The current fentanyl crisis is a major issue in communities all across the United States – communities of every type, cultural affiliation, and socioeconomic status. The DEA’s Washington Division has been taking a proactive approach to this issue in the Nation’s Capital – partnering with their federal, state, and local partners, community groups, and businesses to get the word out about what fentanyl is, where it comes from, how it’s being marketed to unsuspecting victims, and what you can do to keep your family and neighbors safe from this deadly drug.
Do you know the basics of what fentanyl is? Check out the DEA Fact Sheet
Throughout 2022, DEA Washington Division Special Agent in Charge, Jarod Forget, has joined area leaders and partners in addressing the shocking increase in illicit fentanyl across local communities, the new trends officials are seeing with this deadly substance, and more in-depth information on how residents can keep their families safer.
STOPPING THE FLOW OF FENTANYL
One major topic that the DEA Washington Division is addressing head-on, in the wake of record overdose deaths across the Nation, is why it’s so difficult to cut off the flow of illicit fentanyl in our communities.
Illicit fentanyl (or fentanyl that is being made in clandestine labs by drug trafficking organizations) is currently driving the overdose epidemic in the D.C. metropolitan region, and across the United States. Fentanyl is a different type of drug threat. It is synthetic – meaning, it‘s manmade from chemicals. Currently, those chemicals are largely sourced from China and used by Mexican drug cartels to mass produce, often on an industrial scale, fentanyl.

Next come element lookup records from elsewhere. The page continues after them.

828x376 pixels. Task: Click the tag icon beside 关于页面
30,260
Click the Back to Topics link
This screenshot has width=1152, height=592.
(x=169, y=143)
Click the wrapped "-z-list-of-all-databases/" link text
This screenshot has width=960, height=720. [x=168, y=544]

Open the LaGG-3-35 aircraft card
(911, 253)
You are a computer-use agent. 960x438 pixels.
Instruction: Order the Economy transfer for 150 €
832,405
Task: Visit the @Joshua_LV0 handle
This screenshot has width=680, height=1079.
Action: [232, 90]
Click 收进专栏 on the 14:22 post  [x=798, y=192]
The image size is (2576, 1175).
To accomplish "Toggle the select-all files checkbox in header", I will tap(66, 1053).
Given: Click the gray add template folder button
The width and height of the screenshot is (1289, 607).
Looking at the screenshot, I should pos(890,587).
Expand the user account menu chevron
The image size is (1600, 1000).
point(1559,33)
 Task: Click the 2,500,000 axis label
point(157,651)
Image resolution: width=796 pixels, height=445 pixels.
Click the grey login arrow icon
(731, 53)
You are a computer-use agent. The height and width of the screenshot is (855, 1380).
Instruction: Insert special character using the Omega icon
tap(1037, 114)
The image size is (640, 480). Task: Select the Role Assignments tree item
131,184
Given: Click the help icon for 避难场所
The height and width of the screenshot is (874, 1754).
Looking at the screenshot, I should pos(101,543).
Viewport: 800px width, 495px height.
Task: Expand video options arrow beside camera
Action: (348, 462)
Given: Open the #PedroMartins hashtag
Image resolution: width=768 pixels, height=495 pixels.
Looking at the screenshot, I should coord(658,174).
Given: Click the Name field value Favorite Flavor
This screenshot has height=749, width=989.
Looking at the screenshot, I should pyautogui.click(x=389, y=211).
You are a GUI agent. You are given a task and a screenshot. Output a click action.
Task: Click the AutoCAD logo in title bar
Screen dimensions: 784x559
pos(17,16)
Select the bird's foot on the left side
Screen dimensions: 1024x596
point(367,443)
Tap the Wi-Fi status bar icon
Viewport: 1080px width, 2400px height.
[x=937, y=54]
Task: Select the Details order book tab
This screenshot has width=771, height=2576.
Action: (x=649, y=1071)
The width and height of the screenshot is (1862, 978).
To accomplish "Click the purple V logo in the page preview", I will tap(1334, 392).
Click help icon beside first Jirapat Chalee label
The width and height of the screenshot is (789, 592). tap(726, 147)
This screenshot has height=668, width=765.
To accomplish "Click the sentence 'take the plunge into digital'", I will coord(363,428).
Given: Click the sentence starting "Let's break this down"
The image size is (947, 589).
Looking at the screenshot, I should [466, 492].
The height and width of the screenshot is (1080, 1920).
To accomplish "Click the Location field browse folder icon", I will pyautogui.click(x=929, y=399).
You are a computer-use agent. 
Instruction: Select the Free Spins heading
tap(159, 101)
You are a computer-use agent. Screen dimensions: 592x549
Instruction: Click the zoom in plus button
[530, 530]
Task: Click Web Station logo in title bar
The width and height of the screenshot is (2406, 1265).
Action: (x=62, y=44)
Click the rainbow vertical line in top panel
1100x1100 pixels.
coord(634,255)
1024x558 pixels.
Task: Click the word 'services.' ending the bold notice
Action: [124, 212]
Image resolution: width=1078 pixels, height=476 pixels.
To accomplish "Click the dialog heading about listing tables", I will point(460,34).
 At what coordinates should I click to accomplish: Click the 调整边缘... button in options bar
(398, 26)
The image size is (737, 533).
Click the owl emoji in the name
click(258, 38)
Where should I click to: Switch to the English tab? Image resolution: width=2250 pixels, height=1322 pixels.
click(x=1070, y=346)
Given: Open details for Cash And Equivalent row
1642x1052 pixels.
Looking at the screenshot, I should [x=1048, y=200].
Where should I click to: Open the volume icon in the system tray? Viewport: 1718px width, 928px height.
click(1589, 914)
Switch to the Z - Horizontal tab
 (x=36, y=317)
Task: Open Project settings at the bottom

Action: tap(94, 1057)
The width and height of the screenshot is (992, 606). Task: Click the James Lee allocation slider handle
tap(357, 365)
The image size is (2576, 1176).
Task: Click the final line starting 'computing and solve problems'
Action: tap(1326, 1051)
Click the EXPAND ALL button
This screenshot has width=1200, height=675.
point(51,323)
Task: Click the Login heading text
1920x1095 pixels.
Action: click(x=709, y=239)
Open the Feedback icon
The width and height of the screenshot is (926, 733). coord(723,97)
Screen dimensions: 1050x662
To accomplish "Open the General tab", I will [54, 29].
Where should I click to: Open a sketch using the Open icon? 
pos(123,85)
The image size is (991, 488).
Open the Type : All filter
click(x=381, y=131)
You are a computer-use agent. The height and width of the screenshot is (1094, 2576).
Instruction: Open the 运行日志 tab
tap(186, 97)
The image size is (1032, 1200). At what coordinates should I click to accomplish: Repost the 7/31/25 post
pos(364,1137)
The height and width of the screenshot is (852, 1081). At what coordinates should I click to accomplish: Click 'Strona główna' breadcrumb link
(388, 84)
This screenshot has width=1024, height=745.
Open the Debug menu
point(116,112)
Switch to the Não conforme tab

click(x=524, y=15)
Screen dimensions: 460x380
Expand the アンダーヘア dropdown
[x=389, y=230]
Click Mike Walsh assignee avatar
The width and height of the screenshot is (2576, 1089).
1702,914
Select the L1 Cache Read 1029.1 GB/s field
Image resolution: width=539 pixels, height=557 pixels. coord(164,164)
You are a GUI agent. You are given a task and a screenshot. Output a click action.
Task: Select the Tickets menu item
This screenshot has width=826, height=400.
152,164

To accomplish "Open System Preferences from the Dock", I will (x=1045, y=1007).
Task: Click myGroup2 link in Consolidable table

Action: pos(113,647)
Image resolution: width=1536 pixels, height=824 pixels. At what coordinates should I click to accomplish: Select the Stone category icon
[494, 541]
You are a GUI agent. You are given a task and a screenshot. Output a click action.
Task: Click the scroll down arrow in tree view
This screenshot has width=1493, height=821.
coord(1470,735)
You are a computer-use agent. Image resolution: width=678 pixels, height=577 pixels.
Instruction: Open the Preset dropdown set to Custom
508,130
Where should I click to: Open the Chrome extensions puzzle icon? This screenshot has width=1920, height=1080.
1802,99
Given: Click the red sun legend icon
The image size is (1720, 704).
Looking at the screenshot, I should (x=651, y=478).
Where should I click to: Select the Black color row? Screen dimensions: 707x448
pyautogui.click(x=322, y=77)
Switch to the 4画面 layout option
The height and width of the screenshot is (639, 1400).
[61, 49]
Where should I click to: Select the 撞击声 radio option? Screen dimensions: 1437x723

Unlike cocaine and heroin, which come from plants that have a growing season and a limited production timeframe, fentanyl can be made on demand and in a seemingly unlimited supply by ordering chemicals and mixing them together in labs. It is easier to make, easier to obtain, and easier to transport and mix in any drug. Cutting off the flow of this type of drug is a completely different challenge.
Moreover, just two milligrams, a minuscule amount, of this drug can be, and often is, deadly. That amount is so small, that it’s akin to just a few grains of table salt – an amount that fits on the tip of a pencil.
Miniscule quantities of fentanyl are incredibly potent, addictive, and deadly. Our agents say they have never seen a drug this dangerous, and available on such a large scale.
HOW FENTANYL IS MARKETED
A major issue contributing to fentanyl-related drug overdoses, is the way that illicit fentanyl is being marketed in local communities. With overwhelming consistency, the DEA is seeing fentanyl in cities across the U.S. pop up, mixed into many other typical street drugs (such as heroin, cocaine, and methamphetamine), as well as in well-produced fake (or counterfeit) prescription pills.
Drug Trafficking Organizations (DTO) are mass producing these pills in Mexico, using professional-level pill presses, just like pharmaceutical manufacturers. This allows them to produce pills that look just like the real thing – often, DEA personnel cannot tell the difference without a laboratory test. DTOs are producing fake pills that look like real oxycodone, hydrocodone, Percocet, Adderall, Xanax, and other popular drugs. They bring them into the United States and falsely advertise them, marketing these pills as real pharmaceuticals, to unsuspecting victims.
The biggest problem with these incredibly deadly counterfeit pills is that they are dangerous drugs being marketed aggressively to young adults and kids online.
At the end of last year, the DEA found that over 2 out of every 5 pills analyzed at their laboratories contained a deadly amount of fentanyl. That’s an almost 50% chance that if someone takes one of these counterfeit pills, they could die.
DEA’s ‘ONE PILL CAN KILL’ CAMPAIGN
The DEA Washington Division has been working hard to get the word out about this – to protect local communities, neighbors, loved ones, and kids.
One way they have been able to do this is through the DEA’s new “One Pill Can Kill” campaign – a public awareness initiative, formed to educate the public of the terrible danger of counterfeit pills. The DEA is using social media, traditional media, and business partnership avenues to try to bring awareness to this issue, so they can help keep people safe from these deadly drugs.
The DEA Washington Division is working to get the word out that just One Pill Can Kill – in order to save lives. Urging all Americans to take only medications prescribed by their own medical professional and dispensed by a licensed pharmacist.
Education and prevention saves lives. Having these conversations with your kids and loved ones is vital. The research is clear that when parents talk to children, drug use goes down by half. There are children, young adults, and even some older Americans who don't understand these risks. Let your loved ones know that this is not an experimentation issue – it is a life-or-death issue. Only one pill can contain enough fentanyl that it can kill you. One pill, one time, is all it takes.
This is a new threat, so people shouldn't be expected to know it. The DEA Washington Division is working hard with its area partners to combat major drug trafficking organizations and prevent the use of these drugs by helping you stay informed.